Tracklist
1 | Soft Power | 1:55 | |
2 | Blackwing | 3:06 | |
3 | Submission | 4:40 | |
4 | Counterfeit | 4:46 | |
5 | Midnight | 3:11 | |
6 | Reason Man | 2:55 | |
7 | King Lobster | 3:10 | |
8 | Floodland | 1:28 | |
9 | Warships | 3:00 | |
10 | Little Tiger Cats | 2:36 | |
11 | Oblivion | 4:17 |
A new sublabel of the longstanding Canadian electro imprint Suction Records, Ice Machine — focusing on old-school wave/post-punk sounds — launches on Valentines Day 2020 with two fresh Canadian synth-pop LPs on vinyl. Along side a reissue of Ceramic Hello’s cult 1981 minimal synth classic “The Absence Of A Canary,” comes this, the self-titled debut LP from a new Toronto-based duo, Analytica.
Analytica is comprised of David Lush, who’s released several killer solo tapes under the name Memorex, and Gabe Knox, who made a big splash last year with his awesome instrumental synth/kraut solo LP “ABC” on acclaimed UK label Polytechnic Youth.

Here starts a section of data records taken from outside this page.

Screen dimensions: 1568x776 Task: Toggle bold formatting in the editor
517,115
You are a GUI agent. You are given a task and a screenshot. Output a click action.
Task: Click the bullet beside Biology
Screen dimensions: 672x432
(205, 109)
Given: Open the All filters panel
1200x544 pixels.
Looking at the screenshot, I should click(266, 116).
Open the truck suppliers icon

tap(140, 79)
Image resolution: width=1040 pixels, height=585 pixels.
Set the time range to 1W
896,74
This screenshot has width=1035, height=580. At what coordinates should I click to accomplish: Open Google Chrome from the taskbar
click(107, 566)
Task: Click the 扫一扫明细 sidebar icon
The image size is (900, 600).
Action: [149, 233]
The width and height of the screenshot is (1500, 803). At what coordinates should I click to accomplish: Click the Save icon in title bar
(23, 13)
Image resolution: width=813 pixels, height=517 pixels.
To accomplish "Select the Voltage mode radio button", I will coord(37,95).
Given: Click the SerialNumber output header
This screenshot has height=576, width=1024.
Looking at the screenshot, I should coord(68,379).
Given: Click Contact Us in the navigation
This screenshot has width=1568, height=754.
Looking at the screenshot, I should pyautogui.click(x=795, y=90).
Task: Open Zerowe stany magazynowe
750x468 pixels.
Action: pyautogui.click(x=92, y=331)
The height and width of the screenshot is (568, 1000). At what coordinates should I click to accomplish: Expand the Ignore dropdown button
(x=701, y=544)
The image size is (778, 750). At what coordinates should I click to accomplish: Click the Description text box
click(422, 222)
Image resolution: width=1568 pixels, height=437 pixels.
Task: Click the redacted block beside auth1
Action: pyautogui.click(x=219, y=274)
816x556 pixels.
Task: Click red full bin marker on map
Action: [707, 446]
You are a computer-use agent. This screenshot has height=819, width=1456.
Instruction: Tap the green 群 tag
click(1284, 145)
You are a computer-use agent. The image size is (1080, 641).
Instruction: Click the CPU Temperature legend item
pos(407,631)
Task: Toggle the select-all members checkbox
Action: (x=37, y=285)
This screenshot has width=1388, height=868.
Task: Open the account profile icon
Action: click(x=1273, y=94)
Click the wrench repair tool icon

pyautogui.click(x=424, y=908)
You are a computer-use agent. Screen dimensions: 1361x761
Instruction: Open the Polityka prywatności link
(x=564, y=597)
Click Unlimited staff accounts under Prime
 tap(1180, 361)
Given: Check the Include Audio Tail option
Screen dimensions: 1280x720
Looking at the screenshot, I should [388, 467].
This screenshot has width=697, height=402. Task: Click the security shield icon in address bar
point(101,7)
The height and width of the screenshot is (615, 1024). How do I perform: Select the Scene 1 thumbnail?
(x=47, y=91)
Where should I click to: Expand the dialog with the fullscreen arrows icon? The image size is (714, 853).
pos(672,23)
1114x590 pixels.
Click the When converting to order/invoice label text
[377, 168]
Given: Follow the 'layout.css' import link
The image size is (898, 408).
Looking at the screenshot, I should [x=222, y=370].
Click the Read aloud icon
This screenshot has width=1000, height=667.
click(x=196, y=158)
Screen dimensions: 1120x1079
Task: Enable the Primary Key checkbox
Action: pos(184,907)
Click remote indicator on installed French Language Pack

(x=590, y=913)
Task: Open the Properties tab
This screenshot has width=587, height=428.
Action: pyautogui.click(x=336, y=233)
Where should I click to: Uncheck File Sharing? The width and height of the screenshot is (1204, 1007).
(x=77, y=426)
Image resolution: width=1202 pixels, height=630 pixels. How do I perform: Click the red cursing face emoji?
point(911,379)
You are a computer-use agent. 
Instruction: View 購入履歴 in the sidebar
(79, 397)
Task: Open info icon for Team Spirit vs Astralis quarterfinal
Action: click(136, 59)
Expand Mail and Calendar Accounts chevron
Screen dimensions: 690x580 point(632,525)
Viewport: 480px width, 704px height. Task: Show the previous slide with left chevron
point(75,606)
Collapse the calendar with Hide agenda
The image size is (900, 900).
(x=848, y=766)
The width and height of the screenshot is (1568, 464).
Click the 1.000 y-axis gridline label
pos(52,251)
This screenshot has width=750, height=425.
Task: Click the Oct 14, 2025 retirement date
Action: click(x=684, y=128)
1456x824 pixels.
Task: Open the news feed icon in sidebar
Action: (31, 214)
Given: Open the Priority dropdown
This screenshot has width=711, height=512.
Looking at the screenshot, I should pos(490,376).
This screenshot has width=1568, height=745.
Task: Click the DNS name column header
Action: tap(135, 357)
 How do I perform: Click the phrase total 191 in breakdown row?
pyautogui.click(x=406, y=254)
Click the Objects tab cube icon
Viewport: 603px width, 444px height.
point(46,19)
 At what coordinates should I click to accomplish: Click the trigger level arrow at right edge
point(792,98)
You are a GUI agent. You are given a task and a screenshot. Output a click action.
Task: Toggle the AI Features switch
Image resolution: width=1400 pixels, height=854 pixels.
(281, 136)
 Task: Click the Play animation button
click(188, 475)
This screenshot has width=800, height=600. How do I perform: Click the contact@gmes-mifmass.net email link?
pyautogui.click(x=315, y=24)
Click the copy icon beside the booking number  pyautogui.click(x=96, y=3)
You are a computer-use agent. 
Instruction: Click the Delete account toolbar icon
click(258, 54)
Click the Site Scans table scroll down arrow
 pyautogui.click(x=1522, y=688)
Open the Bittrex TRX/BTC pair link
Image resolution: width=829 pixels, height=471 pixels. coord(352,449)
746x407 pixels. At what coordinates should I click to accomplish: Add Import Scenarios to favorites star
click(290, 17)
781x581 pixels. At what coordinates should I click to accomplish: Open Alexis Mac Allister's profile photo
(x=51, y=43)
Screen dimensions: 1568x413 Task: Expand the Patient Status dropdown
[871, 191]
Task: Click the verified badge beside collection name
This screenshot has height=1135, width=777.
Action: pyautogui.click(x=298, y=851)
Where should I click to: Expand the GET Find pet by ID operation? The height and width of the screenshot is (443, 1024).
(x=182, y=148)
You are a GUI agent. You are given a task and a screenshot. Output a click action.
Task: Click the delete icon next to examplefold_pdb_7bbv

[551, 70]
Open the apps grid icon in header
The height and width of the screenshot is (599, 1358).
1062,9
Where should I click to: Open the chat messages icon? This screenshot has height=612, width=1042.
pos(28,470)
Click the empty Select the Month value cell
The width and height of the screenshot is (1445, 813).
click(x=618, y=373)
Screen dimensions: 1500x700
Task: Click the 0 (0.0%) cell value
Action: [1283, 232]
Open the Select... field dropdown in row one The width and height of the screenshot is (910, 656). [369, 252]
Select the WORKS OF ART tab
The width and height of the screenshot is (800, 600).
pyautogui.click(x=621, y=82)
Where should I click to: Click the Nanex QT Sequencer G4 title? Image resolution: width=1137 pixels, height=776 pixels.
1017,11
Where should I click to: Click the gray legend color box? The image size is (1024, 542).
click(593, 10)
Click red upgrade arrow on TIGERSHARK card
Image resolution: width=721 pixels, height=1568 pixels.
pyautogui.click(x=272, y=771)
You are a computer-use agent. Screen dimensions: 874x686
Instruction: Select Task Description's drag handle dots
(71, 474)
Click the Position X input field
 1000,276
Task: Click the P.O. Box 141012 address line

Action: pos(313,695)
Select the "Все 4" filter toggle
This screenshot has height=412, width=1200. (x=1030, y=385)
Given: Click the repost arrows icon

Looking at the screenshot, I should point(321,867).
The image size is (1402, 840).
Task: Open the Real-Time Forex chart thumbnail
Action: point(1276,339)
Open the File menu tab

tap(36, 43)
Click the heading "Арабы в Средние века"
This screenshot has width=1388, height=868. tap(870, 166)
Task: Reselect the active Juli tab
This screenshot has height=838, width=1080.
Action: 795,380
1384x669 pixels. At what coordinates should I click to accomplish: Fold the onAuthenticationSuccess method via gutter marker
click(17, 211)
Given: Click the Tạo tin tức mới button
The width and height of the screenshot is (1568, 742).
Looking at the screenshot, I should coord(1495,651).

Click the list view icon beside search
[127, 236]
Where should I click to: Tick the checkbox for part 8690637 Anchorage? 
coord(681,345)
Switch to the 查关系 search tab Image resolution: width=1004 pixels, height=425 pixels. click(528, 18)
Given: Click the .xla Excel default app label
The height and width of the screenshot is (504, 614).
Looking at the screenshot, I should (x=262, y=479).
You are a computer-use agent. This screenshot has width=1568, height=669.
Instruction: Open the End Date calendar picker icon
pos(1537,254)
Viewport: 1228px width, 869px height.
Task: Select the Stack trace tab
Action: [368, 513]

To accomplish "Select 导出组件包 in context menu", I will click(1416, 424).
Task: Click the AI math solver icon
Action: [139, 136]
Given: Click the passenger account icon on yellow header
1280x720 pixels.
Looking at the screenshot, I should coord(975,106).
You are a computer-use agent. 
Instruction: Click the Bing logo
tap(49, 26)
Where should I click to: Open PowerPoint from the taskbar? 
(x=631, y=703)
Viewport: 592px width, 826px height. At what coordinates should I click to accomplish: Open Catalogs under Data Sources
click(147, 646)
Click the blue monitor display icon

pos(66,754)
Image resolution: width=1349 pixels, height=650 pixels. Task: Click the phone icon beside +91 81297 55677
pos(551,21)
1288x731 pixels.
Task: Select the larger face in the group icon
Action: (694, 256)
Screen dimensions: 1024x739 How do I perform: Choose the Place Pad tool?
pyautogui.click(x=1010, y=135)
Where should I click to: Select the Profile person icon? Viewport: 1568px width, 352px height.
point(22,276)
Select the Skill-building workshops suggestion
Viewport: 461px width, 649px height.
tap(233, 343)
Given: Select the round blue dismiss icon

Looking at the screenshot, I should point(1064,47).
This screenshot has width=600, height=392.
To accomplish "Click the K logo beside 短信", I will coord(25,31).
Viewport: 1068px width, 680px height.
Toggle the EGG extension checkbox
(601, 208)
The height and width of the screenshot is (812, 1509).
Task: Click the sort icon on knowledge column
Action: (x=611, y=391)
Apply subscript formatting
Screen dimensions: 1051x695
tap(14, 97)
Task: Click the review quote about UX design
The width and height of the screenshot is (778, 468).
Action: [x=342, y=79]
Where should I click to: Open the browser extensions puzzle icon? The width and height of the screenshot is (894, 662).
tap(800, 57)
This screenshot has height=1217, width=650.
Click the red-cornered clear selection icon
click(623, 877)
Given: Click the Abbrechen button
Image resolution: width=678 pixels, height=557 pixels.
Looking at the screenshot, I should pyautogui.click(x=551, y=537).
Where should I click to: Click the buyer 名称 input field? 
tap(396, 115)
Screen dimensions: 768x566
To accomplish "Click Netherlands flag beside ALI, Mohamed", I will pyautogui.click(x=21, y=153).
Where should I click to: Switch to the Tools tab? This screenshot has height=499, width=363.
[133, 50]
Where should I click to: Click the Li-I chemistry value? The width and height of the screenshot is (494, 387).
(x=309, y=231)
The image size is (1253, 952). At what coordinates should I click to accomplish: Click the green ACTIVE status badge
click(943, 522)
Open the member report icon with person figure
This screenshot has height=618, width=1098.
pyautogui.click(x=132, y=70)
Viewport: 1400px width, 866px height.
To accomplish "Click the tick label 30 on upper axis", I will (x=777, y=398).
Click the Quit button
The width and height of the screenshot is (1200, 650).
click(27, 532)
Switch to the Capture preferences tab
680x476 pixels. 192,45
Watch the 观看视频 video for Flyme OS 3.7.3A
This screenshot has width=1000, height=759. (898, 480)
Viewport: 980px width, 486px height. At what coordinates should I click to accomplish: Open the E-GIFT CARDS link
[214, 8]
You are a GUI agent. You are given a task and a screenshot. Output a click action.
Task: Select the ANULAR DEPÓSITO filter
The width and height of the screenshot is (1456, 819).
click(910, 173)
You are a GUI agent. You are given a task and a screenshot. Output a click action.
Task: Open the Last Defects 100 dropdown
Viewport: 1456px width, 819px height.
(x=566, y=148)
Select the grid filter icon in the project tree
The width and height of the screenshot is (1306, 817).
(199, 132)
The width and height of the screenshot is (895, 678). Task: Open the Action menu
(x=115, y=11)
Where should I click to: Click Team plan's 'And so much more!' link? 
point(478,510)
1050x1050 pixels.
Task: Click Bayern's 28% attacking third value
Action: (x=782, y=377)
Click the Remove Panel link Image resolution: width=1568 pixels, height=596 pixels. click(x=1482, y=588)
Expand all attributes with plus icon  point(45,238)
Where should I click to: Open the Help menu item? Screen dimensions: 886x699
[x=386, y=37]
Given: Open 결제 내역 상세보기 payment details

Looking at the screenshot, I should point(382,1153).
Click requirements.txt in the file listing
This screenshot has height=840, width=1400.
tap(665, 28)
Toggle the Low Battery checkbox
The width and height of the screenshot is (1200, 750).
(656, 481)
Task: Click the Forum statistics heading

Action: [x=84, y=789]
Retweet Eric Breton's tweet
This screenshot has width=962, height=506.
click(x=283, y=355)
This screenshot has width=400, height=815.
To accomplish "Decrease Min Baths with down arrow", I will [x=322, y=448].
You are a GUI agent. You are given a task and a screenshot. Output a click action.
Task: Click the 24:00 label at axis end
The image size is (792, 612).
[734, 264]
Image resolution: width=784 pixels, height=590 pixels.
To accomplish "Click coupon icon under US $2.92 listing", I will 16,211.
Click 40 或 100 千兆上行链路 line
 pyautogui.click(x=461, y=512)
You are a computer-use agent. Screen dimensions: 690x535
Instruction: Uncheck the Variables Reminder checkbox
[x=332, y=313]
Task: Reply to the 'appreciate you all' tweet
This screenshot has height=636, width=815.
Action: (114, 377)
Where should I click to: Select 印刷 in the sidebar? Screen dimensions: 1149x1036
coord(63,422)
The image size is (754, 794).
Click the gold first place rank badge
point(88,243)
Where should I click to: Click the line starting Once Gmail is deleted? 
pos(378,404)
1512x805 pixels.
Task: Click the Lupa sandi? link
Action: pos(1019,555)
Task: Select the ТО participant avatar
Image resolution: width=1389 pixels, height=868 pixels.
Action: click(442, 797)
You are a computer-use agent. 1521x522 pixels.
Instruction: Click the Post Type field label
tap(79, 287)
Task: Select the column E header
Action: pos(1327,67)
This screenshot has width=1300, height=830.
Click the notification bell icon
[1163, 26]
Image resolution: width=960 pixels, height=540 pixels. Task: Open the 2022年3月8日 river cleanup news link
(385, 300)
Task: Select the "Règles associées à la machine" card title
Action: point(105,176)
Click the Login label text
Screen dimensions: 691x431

Analytica make synth-pop the old-fashioned way: driving, verse/chorus pop songs utilizing hardware synthesizers and drum machines, vocals and bass guitar, and recorded to tape. The comparisons to early-Depeche Mode (there’s even a cover of “Reason Man” — an unreleased, Vince Clarke-penned, Depeche song that was part of their earliest live sets), and prime-era New Order (right down to the Oberheim DMX percussion and Peter Hook-style bass guitar) are inevitable, but rarely are these sounds executed with such style and conviction. According to the band, lyrically Analytica “explore facets of the dark age ahead — the propaganda, the nationalism, the environmental disaster in front of our faces - while attempting to offer something of a defence against a nihilistic response to these fears. It's at once a call to arms and a recognition that we're entirely fucked.”